Results and Discussion

To test the effects of landscape flattening on transition rates and MSλD convergence, relative solvation free energy simulations (Figure 1) were run on two previously characterized systems: geldanamycin and benzoquinone.22 While the primary goal was to improve sampling in order to accelerate convergence and broaden the range of tractable problems, consistency checks that varied the implicit constraint c value and the number of substituents revealed two previous sources of error that this study corrects. The fidelity of results to the correct free energy for the forcefield or to experimental results are not considered and will form the basis of a future study.

Geldanamycin

A previous MSλD study observed that grouping substituents of similar size together optimized transition rates and expedited convergence.22 Consequently, that study explored three sets of geldanamycin substituents: small, medium, and large, with the large substituents proving most challenging. In the present work, the large substituent geldanamycin derivatives (Figure 2) were sampled to test the efficacy of landscape flattening. Only the solvent side of the thermodynamic cycle (ΔGsolvent and not ΔGvacuum in Figure 1) was run in order to focus on convergence. Four simulations of 10 ns each were run with implicit constraints using c = 5.5 (eq 4). The total transition rate was 188.5/ns (Table 1), which compares well with the 401.5/ns observed previously without landscape flattening, using c =2.5 and BP-REX. While the transition rate is somewhat lower in the present study, this transition rate was obtained without the benefit of replica exchange, and with the use of c = 5.5 rather than c =2.5, which enabled the system to more fully explore the circa 5 kcal/mol wells at the endpoints.

Table 1.

Geldanamycin transition rates

substituent transitions/ns
a 62.0
b 22.1
c 21.3
d 23.9
e 28.9
f 30.3

The flattened landscape was also sampled using constant pressure NPT simulations and BP-REX with five replicas. Free energies and uncertainties were computed (Table 2). It is noteworthy that the precision with replica exchange (rms uncertainty of 0.13 kcal/mol) was substantially better than without it (rms uncertainty of 0.21 kcal/mol), however this can be explained in terms of sampling. Since the BP-REX results contained five times more sampling, an improvement of a factor of 52.2 in the precision is expected, which is not too far from the factor of 1.6 that is observed.

Table 2.

Geldanamycin solvent simulation free energies (kcal/mol)

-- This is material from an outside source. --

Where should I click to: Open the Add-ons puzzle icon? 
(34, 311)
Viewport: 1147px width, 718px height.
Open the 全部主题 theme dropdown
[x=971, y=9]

substituent 10 ns NVT 10 ns NPT 10 ns BP-REX
a 0.000 ± 0.13 0.00 ± 0.18 0.00 ± 0.08
b −4.45 ± 0.30 −4.32 ± 0.31 −4.25 ± 0.06
c −3.25 ± 0.19 −4.12 ± 0.13 −3.60 ± 0.09
d −33.48 ± 0.18 −33.95 ± 0.17 −33.84 ± 0.10
e −24.07 ± 0.22 −24.12 ± 0.19 −23.93 ± 0.11
f −59.14 ± 0.18 −58.91 ± 0.11 −58.99 ± 0.24

Benzoquinone Derivatives

As a next step, a set of substituents with widely varying sizes were used to test the limits of landscape flattening. The 2,5-benzoquinone derivatives provided an ideal test set (Figure 3). Previously these derivatives were only be sampled in pairs,22 and some of the largest perturbations had very low transition rates, but in this study, landscape flattening enabled all of them to be sampled within the same simulation. In addition, since this system is symmetric, simulation convergence can be assessed not only with the variance of repeated simulations, but also by checking that ΔΔG is the same when substituents at two sites are switched. For benzoquinone derivatives, both the vacuum and solvent simulations were run to obtain relative solvation free energies (Figure 1).

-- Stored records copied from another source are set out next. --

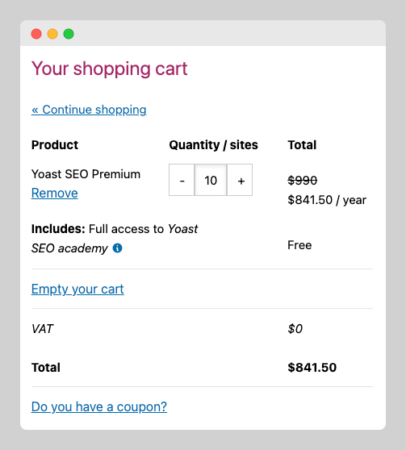Remove Yoast SEO Premium from cart
This screenshot has height=450, width=406.
pos(55,193)
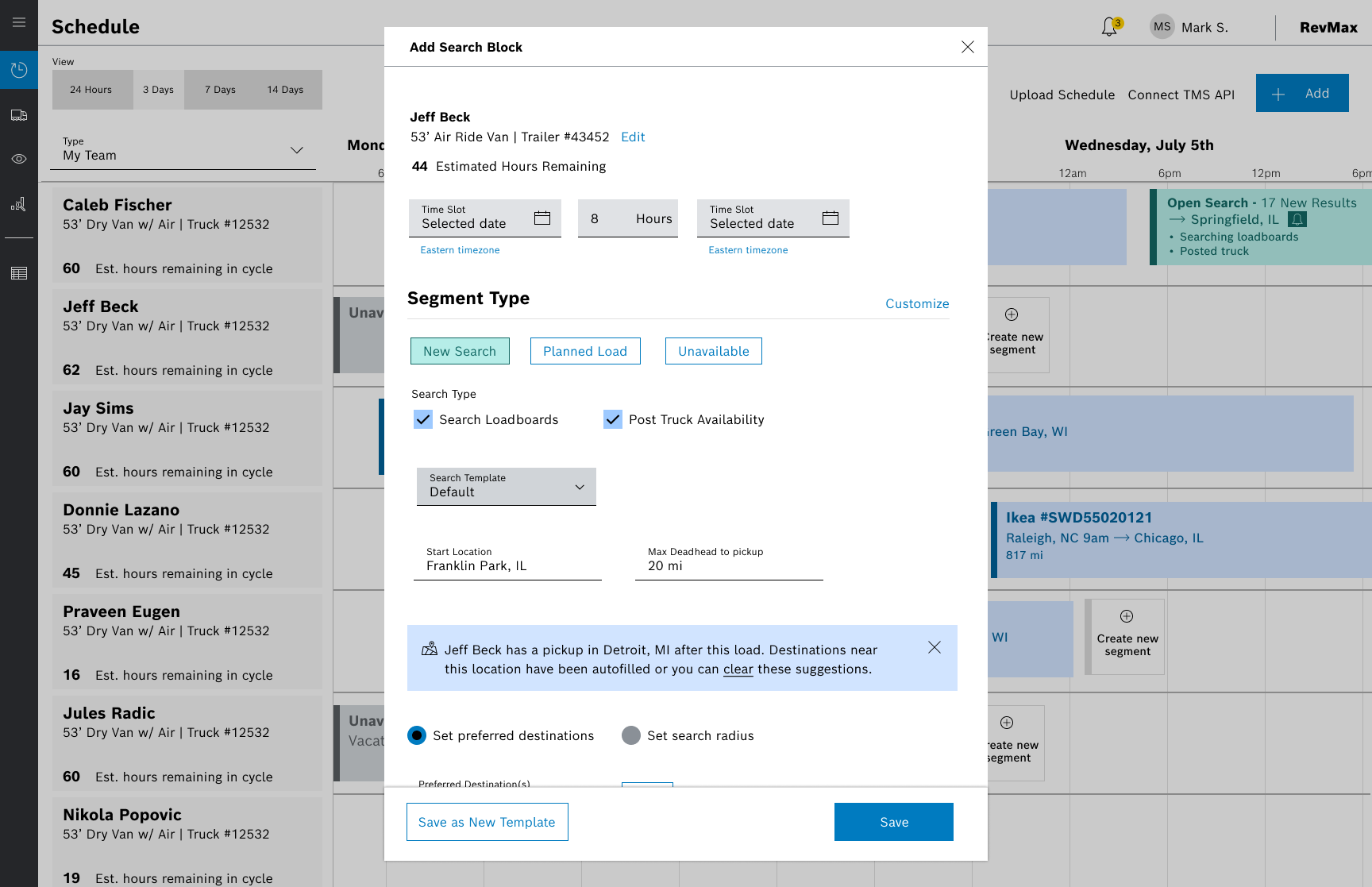Open the analytics chart sidebar icon
The image size is (1372, 887).
click(x=19, y=205)
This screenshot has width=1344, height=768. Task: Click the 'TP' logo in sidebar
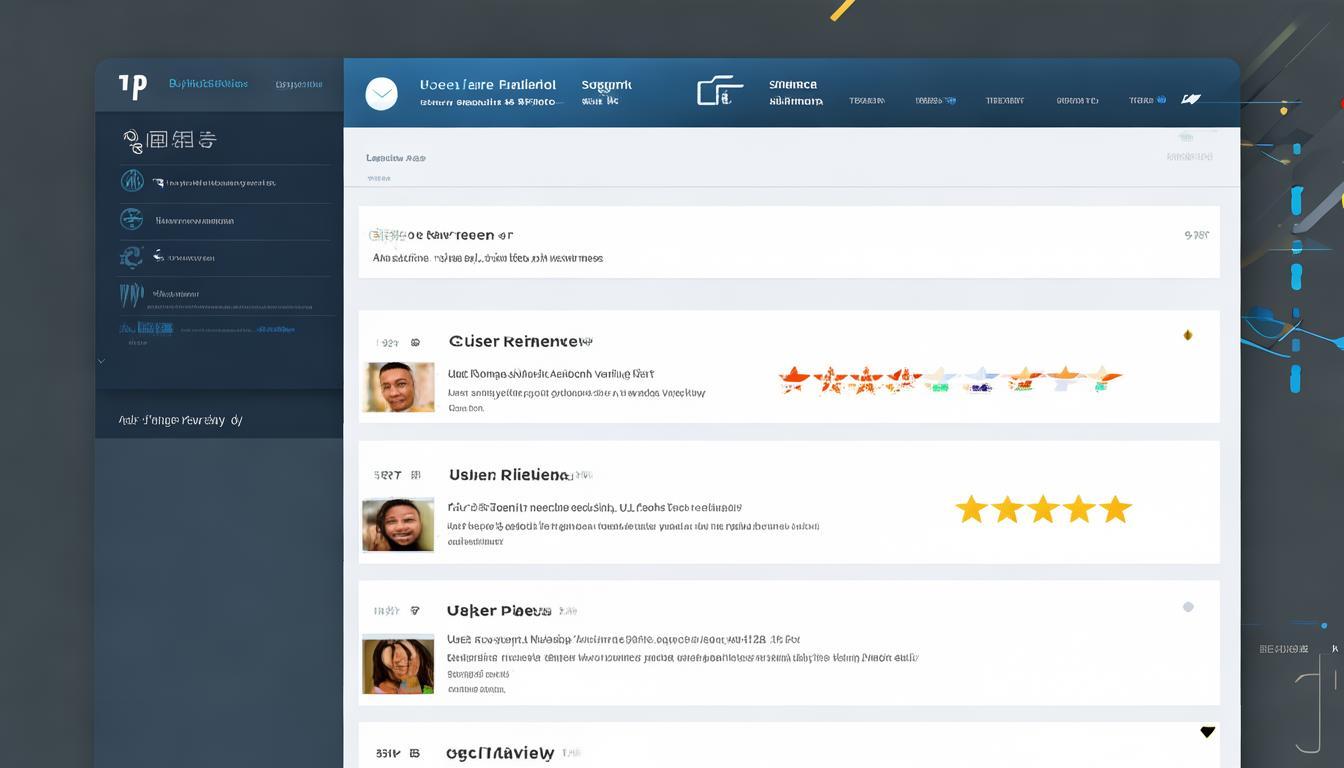[x=132, y=86]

Initially, simulations were performed with only methyl (a) and phenyl (c) at the two sites. Four simulations of 10 ns each were used to assess precision. A transition rate of 160 transitions/ns was obtained with landscape flattening and c = 5.5, a slight improvement over the 134.4 transitions/ns previously observed with c = 2.5 and BP-REX.22 (The vacuum transition rate was 270 transitions/ns.)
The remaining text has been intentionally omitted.